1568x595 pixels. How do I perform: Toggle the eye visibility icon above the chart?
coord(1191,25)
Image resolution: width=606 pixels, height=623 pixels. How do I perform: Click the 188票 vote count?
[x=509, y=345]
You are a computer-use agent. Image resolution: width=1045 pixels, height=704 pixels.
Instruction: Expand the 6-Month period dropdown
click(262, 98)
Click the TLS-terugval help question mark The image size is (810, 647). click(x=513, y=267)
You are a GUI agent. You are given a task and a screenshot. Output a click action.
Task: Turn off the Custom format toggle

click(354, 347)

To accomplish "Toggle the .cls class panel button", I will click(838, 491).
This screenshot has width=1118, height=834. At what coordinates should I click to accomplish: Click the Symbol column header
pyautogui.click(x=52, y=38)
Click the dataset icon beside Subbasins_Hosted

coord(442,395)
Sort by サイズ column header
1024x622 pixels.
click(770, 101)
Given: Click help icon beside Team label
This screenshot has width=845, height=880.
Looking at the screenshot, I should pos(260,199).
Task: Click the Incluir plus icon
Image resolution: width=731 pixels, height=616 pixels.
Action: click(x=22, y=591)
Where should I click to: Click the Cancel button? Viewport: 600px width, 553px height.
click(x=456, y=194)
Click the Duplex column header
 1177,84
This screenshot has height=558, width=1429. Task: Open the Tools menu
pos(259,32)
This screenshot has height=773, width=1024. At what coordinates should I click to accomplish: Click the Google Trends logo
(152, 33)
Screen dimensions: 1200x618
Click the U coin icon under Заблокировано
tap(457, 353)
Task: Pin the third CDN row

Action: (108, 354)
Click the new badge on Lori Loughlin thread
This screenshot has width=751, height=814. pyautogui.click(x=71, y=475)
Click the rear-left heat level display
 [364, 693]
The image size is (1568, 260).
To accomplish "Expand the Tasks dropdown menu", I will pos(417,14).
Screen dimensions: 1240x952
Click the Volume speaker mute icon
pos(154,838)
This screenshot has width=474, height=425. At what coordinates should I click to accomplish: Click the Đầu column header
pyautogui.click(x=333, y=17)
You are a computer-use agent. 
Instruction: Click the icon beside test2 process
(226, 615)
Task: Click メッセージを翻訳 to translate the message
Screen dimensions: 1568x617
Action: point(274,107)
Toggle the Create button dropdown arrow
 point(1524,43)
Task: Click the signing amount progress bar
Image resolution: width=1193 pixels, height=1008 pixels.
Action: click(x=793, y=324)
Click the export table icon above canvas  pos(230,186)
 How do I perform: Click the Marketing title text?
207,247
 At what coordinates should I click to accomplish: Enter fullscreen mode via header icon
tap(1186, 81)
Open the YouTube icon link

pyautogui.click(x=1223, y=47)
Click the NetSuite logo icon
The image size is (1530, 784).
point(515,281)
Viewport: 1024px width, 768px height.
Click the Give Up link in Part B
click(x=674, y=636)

- - -

Task brief: Show every line above that contains the string "agent", matching case exactly.

Exercise output:
You are a computer-use agent. Image resolution: width=1045 pixels, height=704 pixels.
You are a GUI agent. You are given a task and a screenshot. Output a click action.
You are a computer-use agent. 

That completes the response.